_Study text:_
Increased salt and drought tolerance by D-pinitol production in transgenic Arabidopsis thaliana.

D-ononitol epimerase (OEP) catalyzes the conversion of D-ononitol to D-pinitol, which is the last step in the biosynthetic pathway, where myo-inositol is converted to pinitol in higher plants. In this study, OEP cDNA was isolated from Glycine max (GmOEP) and was functionally characterized, which confirmed that GmOEP expression was induced by high salinity and drought stress treatments. To understand the biological function of GmOEP, transgenic Arabidopsis plants overexpressing this protein were constructed. The transgenic Arabidopsis plants displayed enhanced tolerance to high salinity and drought stress treatments.

Isolation of a novel protein phosphatase2C in rice and its response to gibberellin.

_Aim of the exercise:_ Can you reproduce the D-pinitol text word for word, from "D-ononitol epimerase (OEP)" up to and including "to high salinity and drought stress treatments."?

_Data:_
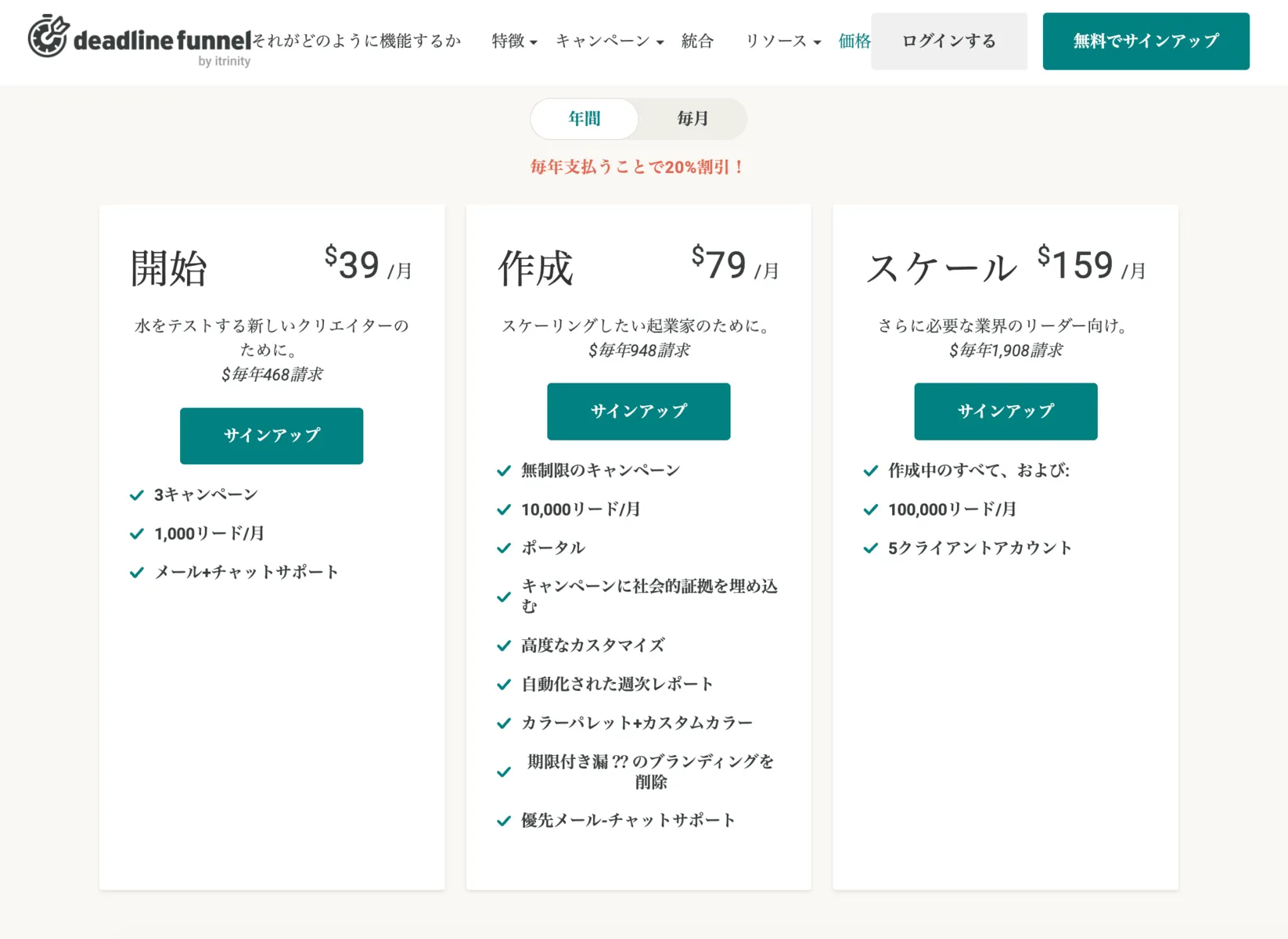1288x939 pixels.
Task: Expand the 特徴 dropdown menu
Action: pyautogui.click(x=514, y=41)
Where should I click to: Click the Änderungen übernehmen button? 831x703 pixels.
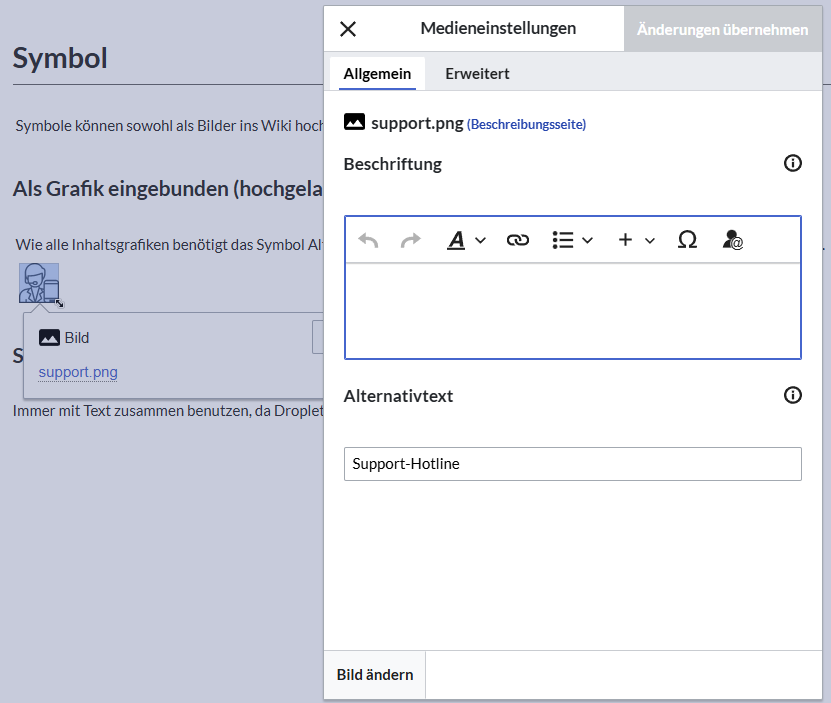722,29
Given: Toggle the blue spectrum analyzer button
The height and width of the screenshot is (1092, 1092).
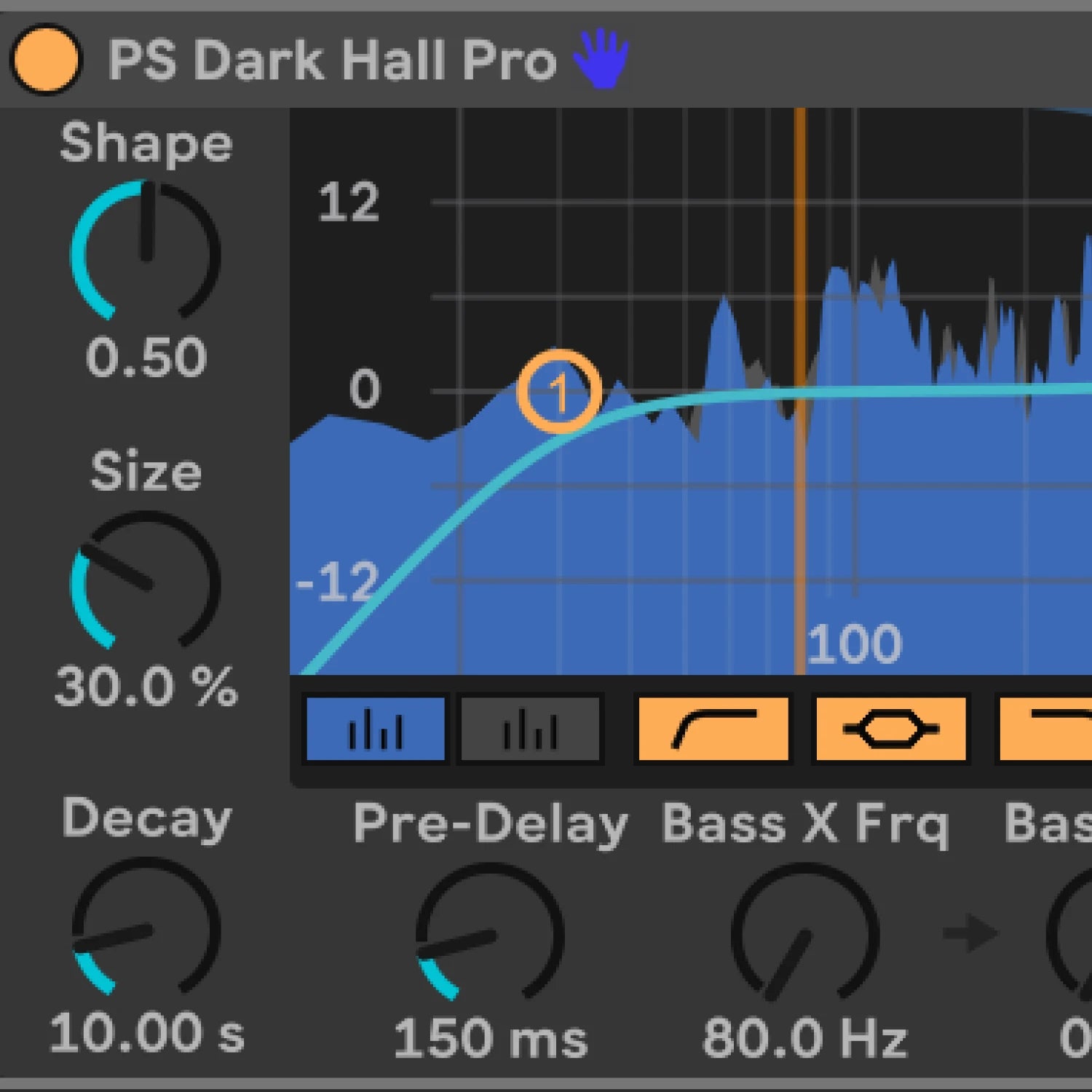Looking at the screenshot, I should pyautogui.click(x=375, y=729).
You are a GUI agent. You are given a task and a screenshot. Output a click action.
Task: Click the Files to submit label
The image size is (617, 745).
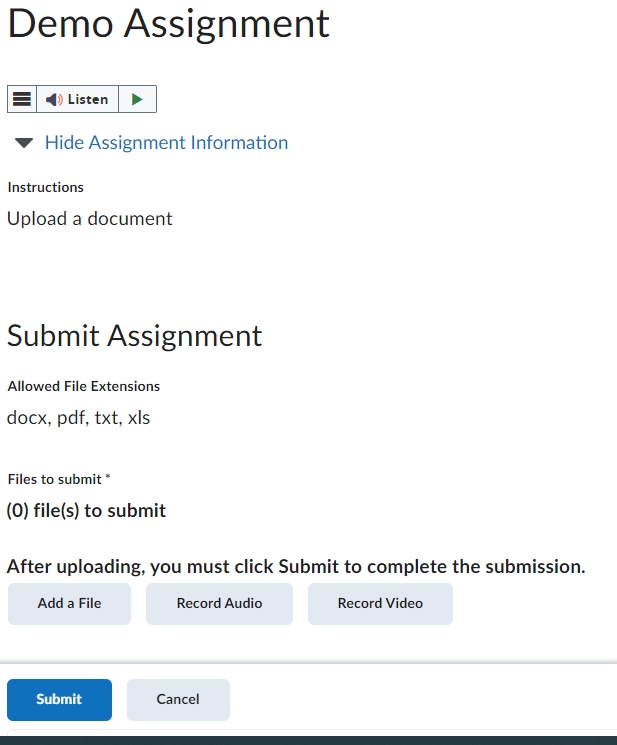pos(54,480)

_Answer for the task:_
D-ononitol epimerase (OEP) catalyzes the conversion of D-ononitol to D-pinitol, which is the last step in the biosynthetic pathway, where myo-inositol is converted to pinitol in higher plants. In this study, OEP cDNA was isolated from Glycine max (GmOEP) and was functionally characterized, which confirmed that GmOEP expression was induced by high salinity and drought stress treatments. To understand the biological function of GmOEP, transgenic Arabidopsis plants overexpressing this protein were constructed. The transgenic Arabidopsis plants displayed enhanced tolerance to high salinity and drought stress treatments.